Pas un strapontin, pas le moindre fauteuil de libre pour cette première soirée de la nouvelle saison lyrique à l’Opéra-Théâtre de Metz. La billetterie affiche complet pour les deux prochaines représentations. On fait la queue, on se presse, bien sagement quoique impatiemment pour venir écouter la version de La Flûte Enchantée mise en scène par Daniel Mesguich . En ce premier soir la salle est pleine comme un oeuf.
Si ce n’était pas l’enchantement du Vendredi Saint, c’était la curiosité puis le bonheur pour découvrir cette mise en scène originale. Le Singspiel qu’affectionnait Mozart dans cet opéra étant parfaitement respecté, les dialogues parlés étaient donnés en français tandis que les airs chantés demeuraient en allemand et cela semblait tellement naturel, les puristes pouvaient en être choqués, mais c’était si beau !

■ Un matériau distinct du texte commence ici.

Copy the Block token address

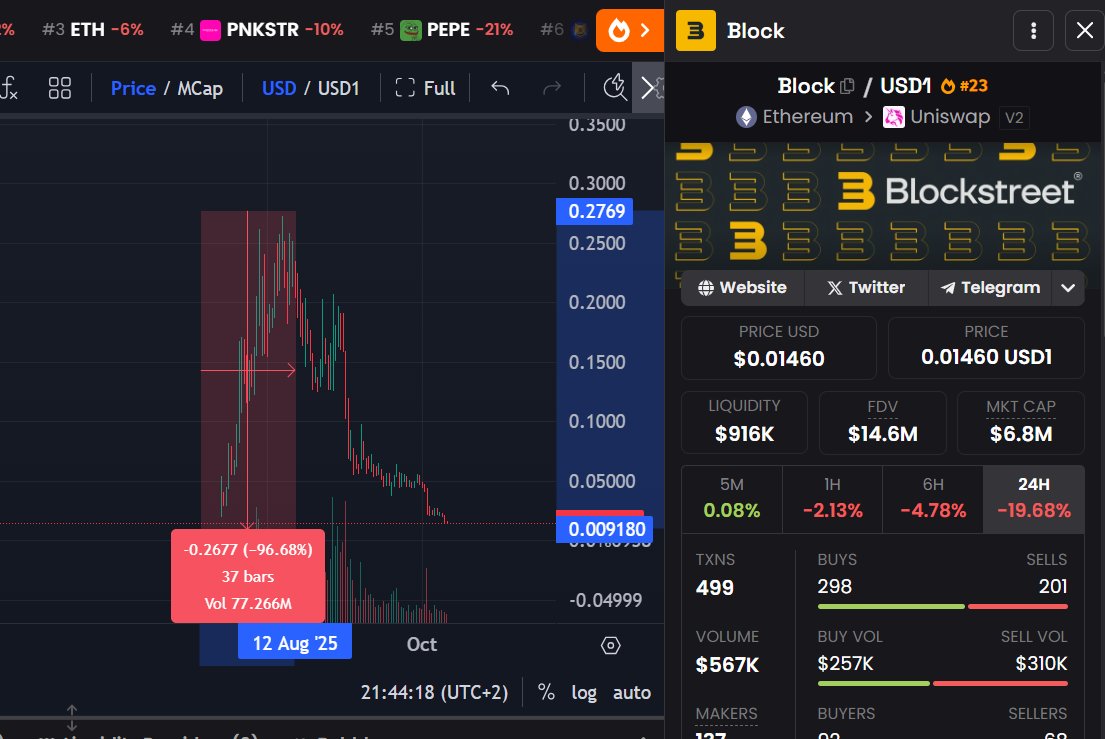[847, 87]
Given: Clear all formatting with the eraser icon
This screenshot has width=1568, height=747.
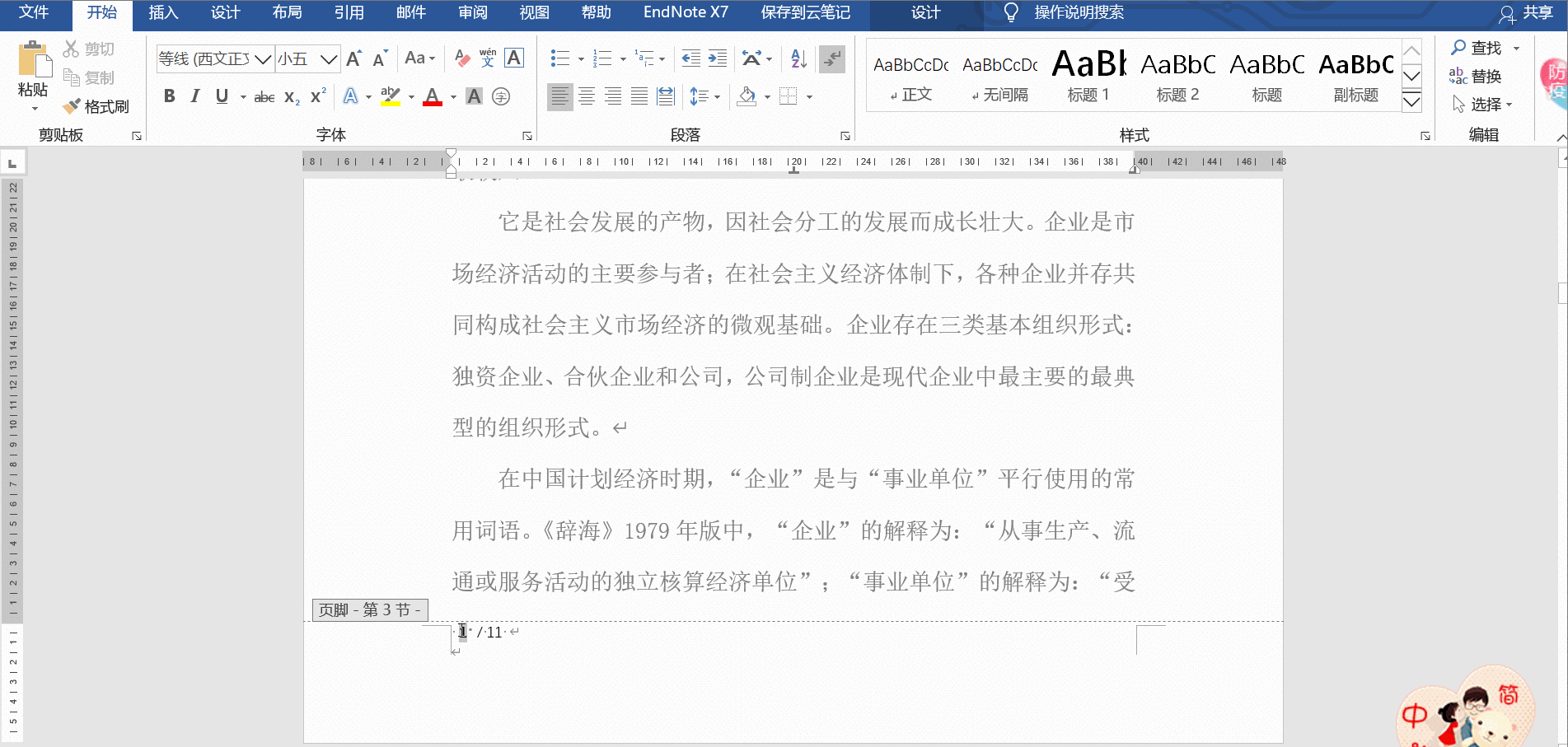Looking at the screenshot, I should pos(461,58).
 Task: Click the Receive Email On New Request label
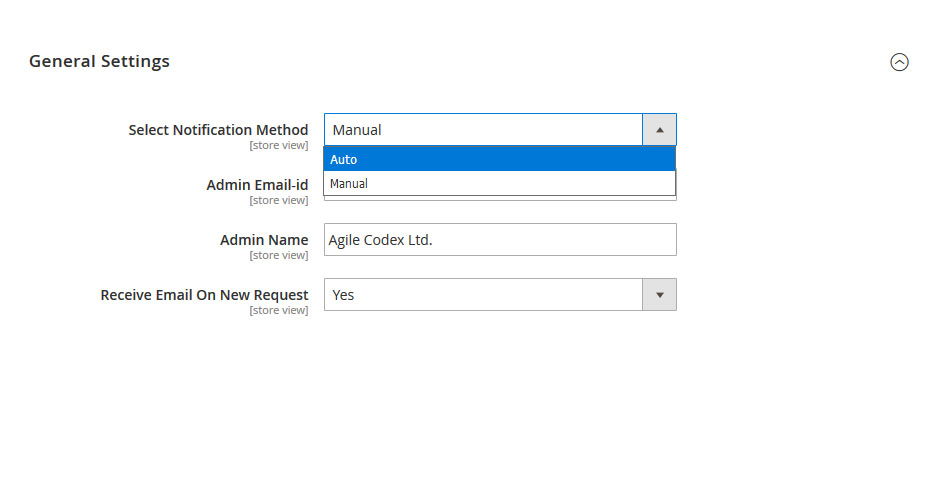[x=204, y=295]
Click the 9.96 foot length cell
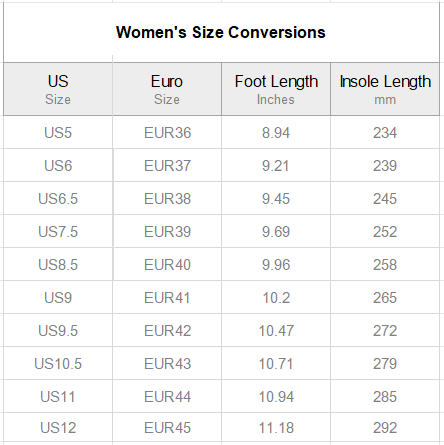 (276, 265)
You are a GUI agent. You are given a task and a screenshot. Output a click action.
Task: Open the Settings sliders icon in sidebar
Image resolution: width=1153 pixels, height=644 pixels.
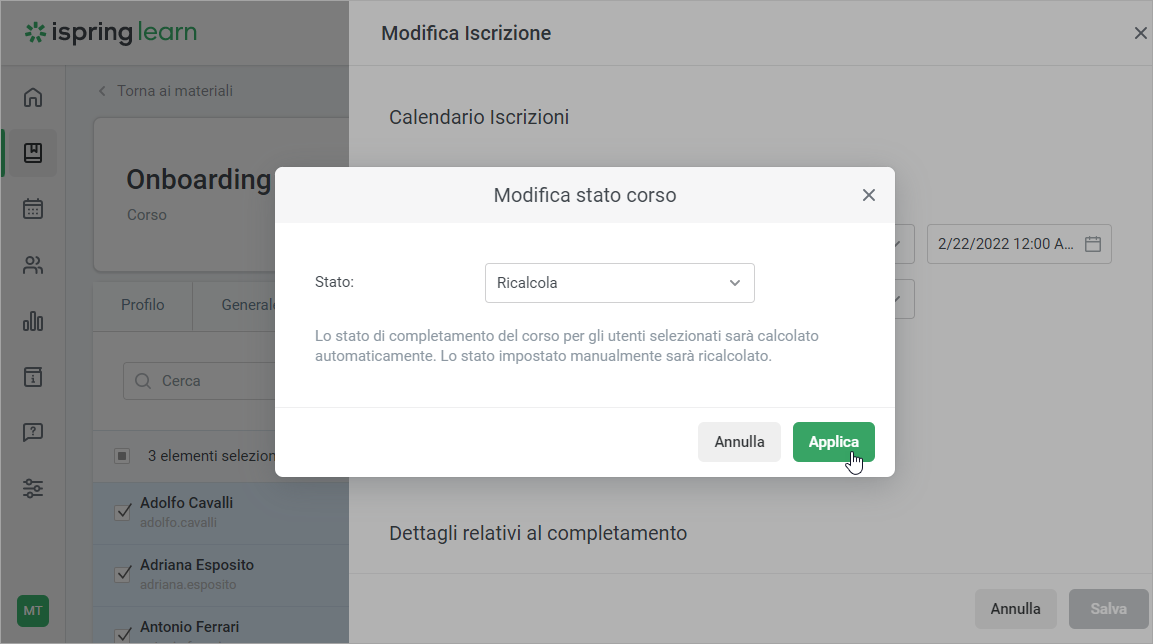(x=33, y=489)
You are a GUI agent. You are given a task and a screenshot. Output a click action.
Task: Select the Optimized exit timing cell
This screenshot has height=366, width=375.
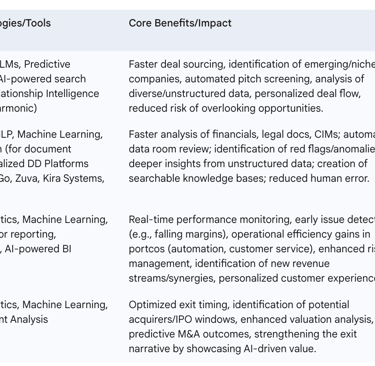[x=252, y=327]
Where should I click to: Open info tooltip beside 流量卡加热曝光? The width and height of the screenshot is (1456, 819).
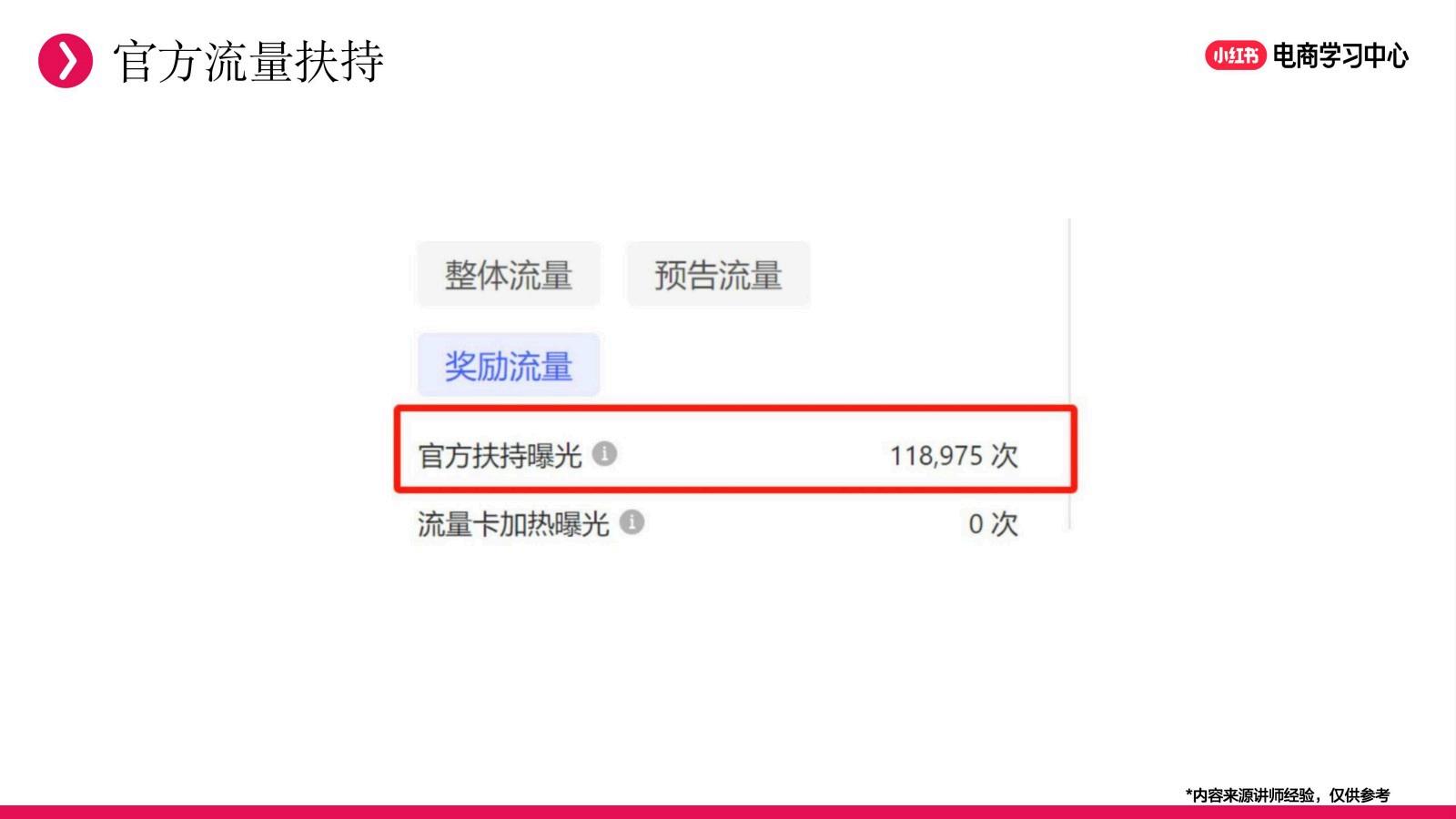click(632, 522)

De très belles voix, La Reine de la Nuit interprétée par Aline Kutan fut tout bonnement magnifique, une vois posée, bellement colorée, avec des arias bien tenus, Sarastro interprété par Philippe Kahn , que l’on connait bien à Metz, à la voix de basse chaude et puissante avec une présence toute d’élégance et de sobriété, fut superbe. Valérie Condolucci dans le rôle de Pamina fut chaleureusement applaudie ainsi que Pamino dont le rôle était tenu par Sébastien Droy. Guillaume Andrieux dans le rôle de Papageno apporta cette touche de facétie et de fragilité candide et goguenarde qui habite le rôle, même si sa voix manquait un peu de force, tandis que Valérie Gabaille, Papagena, à la voix fraîche et délicate, élevait les échanges des duos. L’orchestre national de Lorraine dirigé par Jacques Mercier avait trouvé la dimension instrumentale parfaite et son point d’équilibre convenant à Mozart, le banc des flûtes d’évidence fut à l »honneur.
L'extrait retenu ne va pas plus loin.